Kadının güzelini bilir, bu kadınlara annesi, arkadaşı ve aynı zamanda sevgilisiymiş gibi bakardı. Valizden ayrıca; yedi sekiz yıldır kullanılmamış bir diş fırçası, çoğu bitmiş bir İpana diş macunu, Yüksel Arslan ve Ömer Uluç'la bir fotoğrafı, gene arkadaşlarıyla Bebek'te lokantada bir fotoğrafı, film çalışması yaparken bir fotoğrafı, temiz iki beyaz cin pantolon, fayans üzerine basılmış antik bir oto resmi, kirli çorap ve kirli çamaşır, bir iki ozanın adına imzaladığı kitap, bir iki kolej kitaplığından alınma İngilizce ekonomi kitabı çıktı... hepsi bu, işe yararlarını bana verdi, gerisini attı.

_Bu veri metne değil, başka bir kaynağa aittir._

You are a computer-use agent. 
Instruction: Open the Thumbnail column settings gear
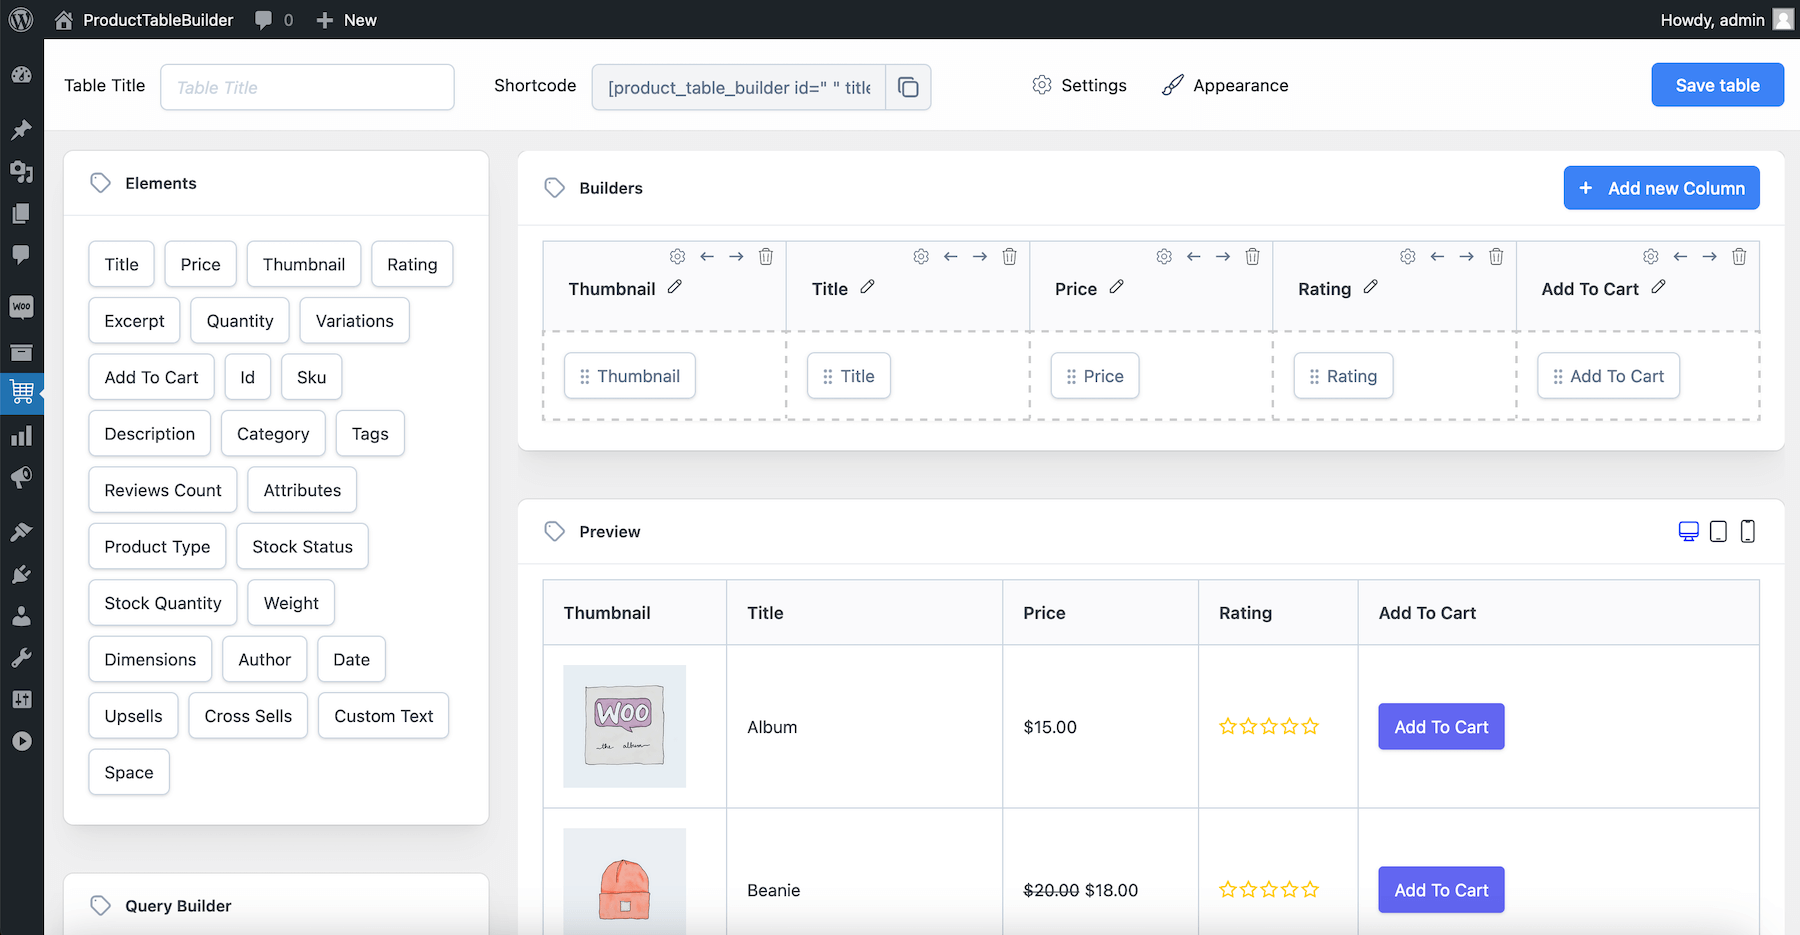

Son olarak kaldığı ağabeyimin evinde, ölümünden sonra şunlar ilişti gözüme: Hastaneye getirmemizi istediği ve temizlettiği pantolonunun üzerinde Türkiye Cumhuriyeti 1960 Anayasası duruyordu. İngilizce bir polisiye romanını yarısına kadar okumuş, kaldığı yeri işaretlemişti, ağabeyimin telefon defterine en çok çalıştığı Yalçın Ofset'in telefon numarasını yazmıştı. Bunun dışında eski gocuğu, hiç yayımlanmamış bir iki şiiri, yazlık ayakkabıları ve şöyle bir not: daktilo otelde, gömlek temizleyiciden alınacak... Ayaspaşa'dan Levent'e... Levent'ten Ayaspaşa'ya... vb.

Yolları araç ve garip bir insan kalabalığının karşıdevrim gibi sardığı İstanbul'u Katmandu'ya benzetiyor, son aylarında: "Artık gerçekten yaşamak istemiyorum, hiç tadı yok", diyordu. Ama bunu söylerken soyut bir bunalımı dile getirmiyordu. Oğuz, bunalan bir insan değildi. Onun akıl ve mantığı bu tür gereksizlikleri çoktan aşmıştı. Hiçbir zaman, 

-Sıkıldım, acıktım, uykusuzum, yorgunum, bile demedi.

Akciğer kanserine yakalandığını bilmedi, yakınmadı da,

-Solurken ciğerlerim acıyor, uyutmuyor beni, demekle yetindi.
-Çok hastayım, demedi. Doktorun terimini kullandı: "Çok hastaymışım", dedi.

Her anlamda olumsuzlaşan İstanbul'u artık istemiyordu ve ölümü de öylesine umursamıyordu ki... hani;

-Beyoğlu'nun tadı kalmadı, artık öteki dünyaya gidelim, der gibi. Ve ölmeden dört gece önce Degüstasyon'un kapısı önünde karşılaştığımız Ali Poyrazoğlu'nun yanağından makas alıyor, 

-Tatlıhayat kurbanları gene nereye? diye takılıyordu.